После уплаты архитекторам за разработку проекта и подрядчикам — за строительство сада, а также платы собственным экспертам Клойстерса за дизайн и изготовление панно из витражного стекла, по расчетам Стюарта, должно было остаться еще приблизительно миллионов пять, которые предполагалось пожертвовать музею на содержание этого нового сада.
Теперь оставалось только уговорить Фейс отдать ему пепел Констанс. Если Фейс сама не придет к решению, что, безусловно, наилучшим вариантом будет захоронить останки ее сестры в таком замечательном месте, Стюарт надеялся, что ему удастся убедить ее с помощью финансовых стимулов. Но с такими предложениями следовало быть крайне осторожным.

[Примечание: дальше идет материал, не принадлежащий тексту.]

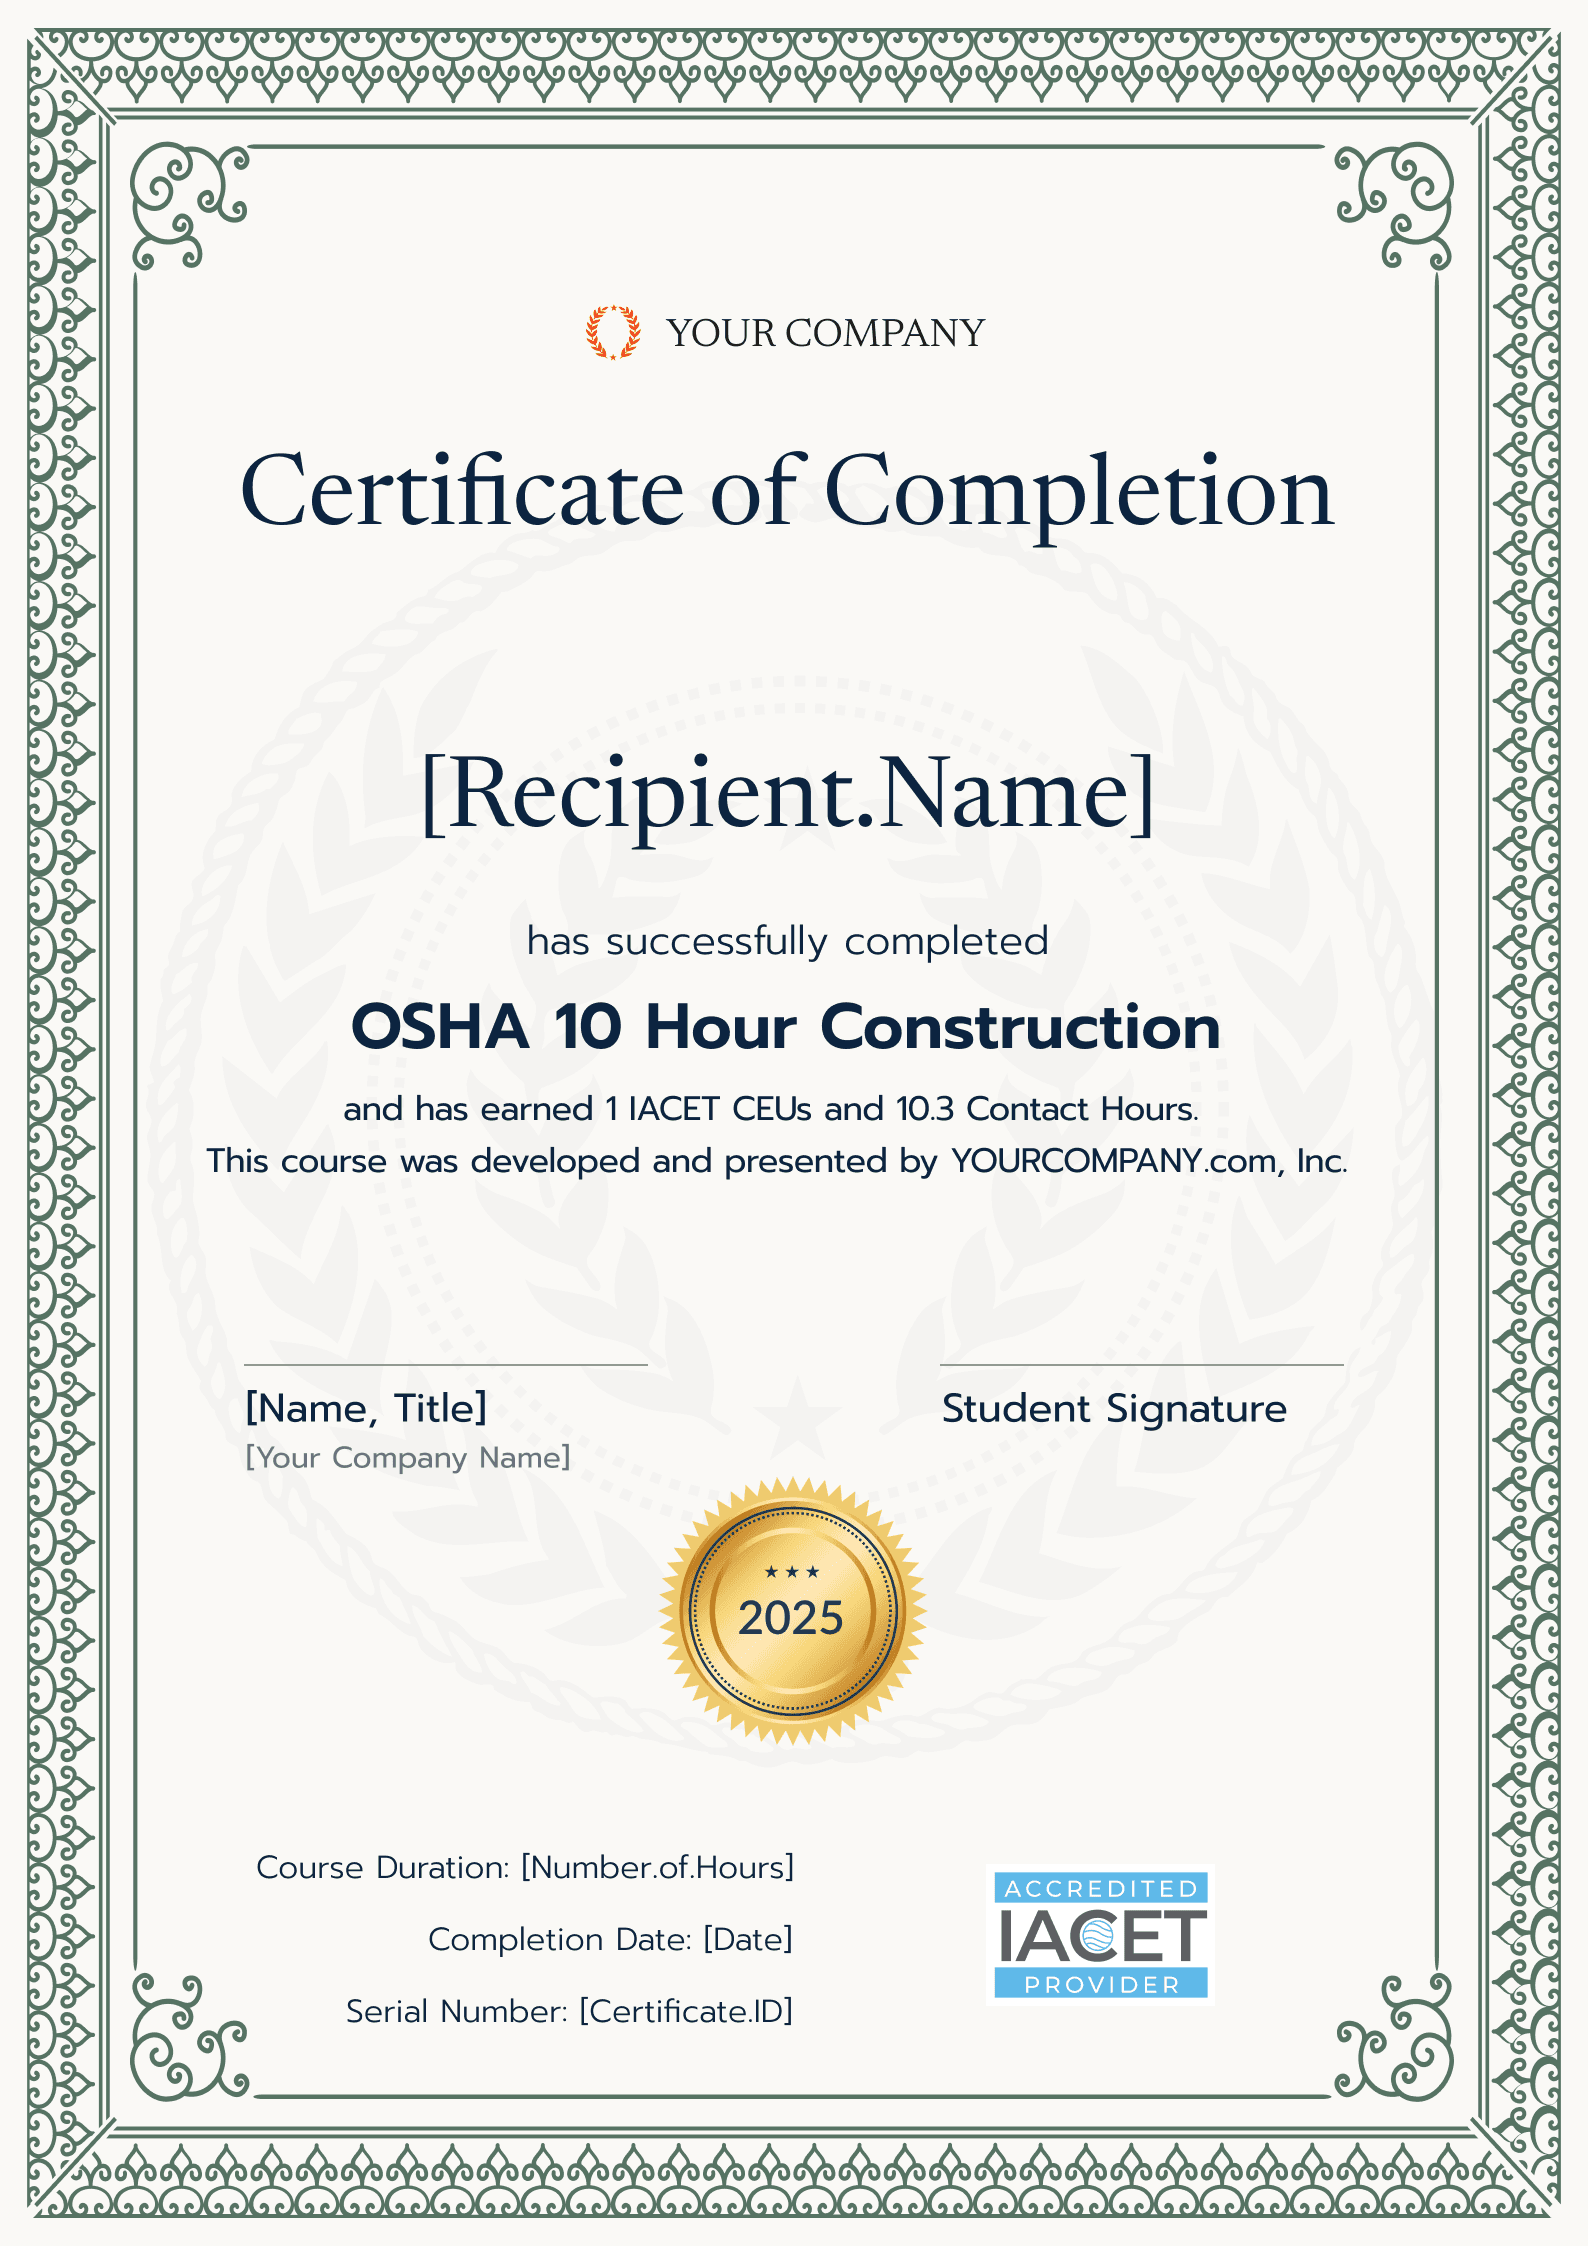The width and height of the screenshot is (1588, 2246).
Task: Select the Completion Date [Date] field
Action: (610, 1939)
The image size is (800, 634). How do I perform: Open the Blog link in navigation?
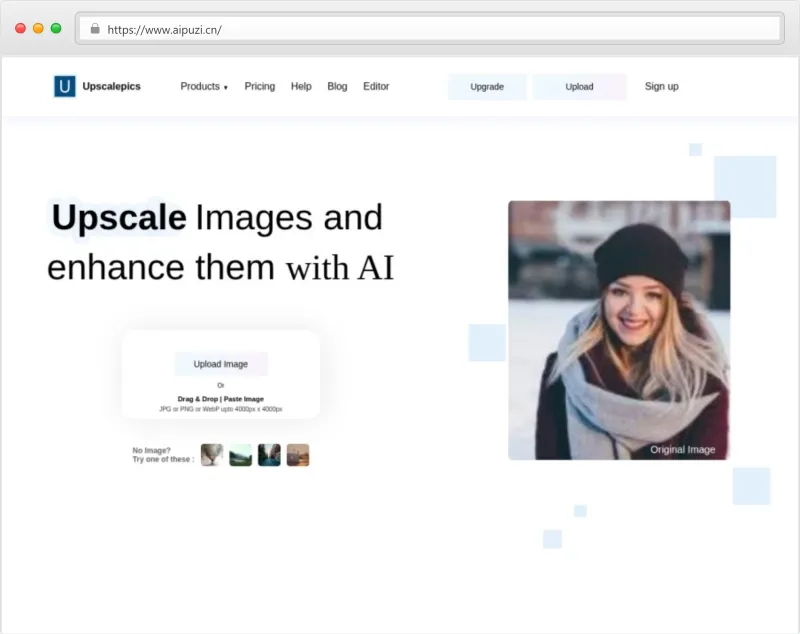(x=337, y=87)

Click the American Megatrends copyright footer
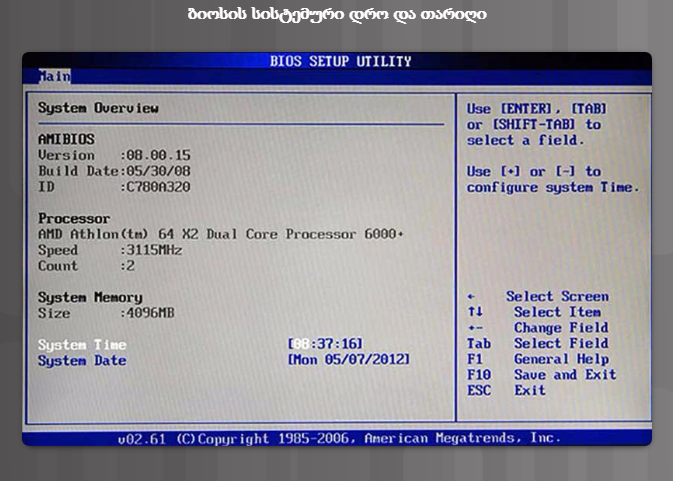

Даже после своей смерти Констанс оставалась его величественной королевой, тогда как он был ее преданным вассалом. И он всегда будет к ее услугам.
Глава 77
Во сне Элиза чувствовала тепло прижимающегося к ней тела. Это должен был быть Мак. Элиза перевернулась в постели и с улыбкой подняла веки. Но вместо этого на нее внимательно смотрели два больших синих глаза.
— Привет, мама.
— Привет, солнышко. — прошептала Элиза, снова закрывая глаза и понимая, что Мак сейчас должен быть в Лондоне, причем, видимо, уже обедает. — Тебе хорошо спалось?
— Уф-ф-ф. Но я скучала по тебе вчера вечером, мамочка.
— Я тоже по тебе скучала, — ответила Элиза.
— А ты приходила поцеловать меня, когда вернулась домой?
— Конечно. Как и обещала.
Дженни еще теснее прижалась к Элизе.
— Но сегодня вечером ты будешь дома?
Элиза резко отрыла глаза. Мероприятие в Клойстерсе. Это совершенно вылетело у нее из головы.
— О, Дженни, я совершенно забыла об одном событии, которое мне предстоит сегодня вечером. — Элиза потянулась, чтобы обнять ребенка. Но Дженни отстранилась от нее.
— Ты обещала, что сегодня вечером будешь дома, мама, — протестующее заявила она. — Так нечестно.
— Я знаю, что обещала это, ты права. Так действительно нечестно. Прости меня, Дженни. Но это работа, я и вправду ничего не могу с этим поделать.
— Ненавижу твою работу — Дженни натянула одеяло себе на голову.
Элиза осторожно раскрыла дочь.
— Дженни, дорогая, ты должна попытаться понять меня. Работа — это такая штука, которой люди занимаются, чтобы зарабатывать деньги. Их потом платят за еду, за дом и за машину.
— И за игрушки?
— Да, иногда деньги тратят на то, чтобы покупать детям игрушки. Работа очень важна, потому что без нее люди не смогут заплатить за те вещи, которые необходимы им в жизни. — Элиза нежно обняла маленькую девочку. — Но знаешь, Дженни, если человеку повезет, то он работает не только ради денег. Он работает потому, что любит то, чем занимается. И я в этом смысле очень счастливый человек, дорогая, потому что мне повезло, и я действительно люблю свою работу.
— Ты любишь ее даже больше, чем меня? — Казалось, Дженни вот-вот разразится слезами.
— Нет. Совсем нет, Дженни. Я ничего на свете не могу любить больше, чем тебя, ты самое главное, что есть в моей жизни.
— Тогда почему ты сегодня вечером идешь на работу, тогда как я хочу, чтобы ты осталась со мной?
Элиза, довольная тем, что Дженни рассуждает с такой железной логикой, поцеловала дочку в макушку, одновременно придумывая достойное объяснение, чтобы ответить на этот вопрос.
— Потому что я несу ответственность за то, ради чего меня взяли на эту работу. Если ты сказала кому-нибудь, что сделаешь что-то, то должна это выполнять.
— Но ведь мне ты сказала, что проведешь вечер дома, — настаивала Дженни. — Значит, ты должна это выполнить.
Элиза поняла, что дочка не позволит разговорами сдвинуть себя со своей позиции, и решила выбрать другую тактику.
— Сдаюсь, Дженни. Я была не права. Я совершила ошибку. Но надеюсь, что ты простишь меня и позволишь как-то загладить свою вину.
Дженни замерла на несколько мгновений, обдумывая мамины слова.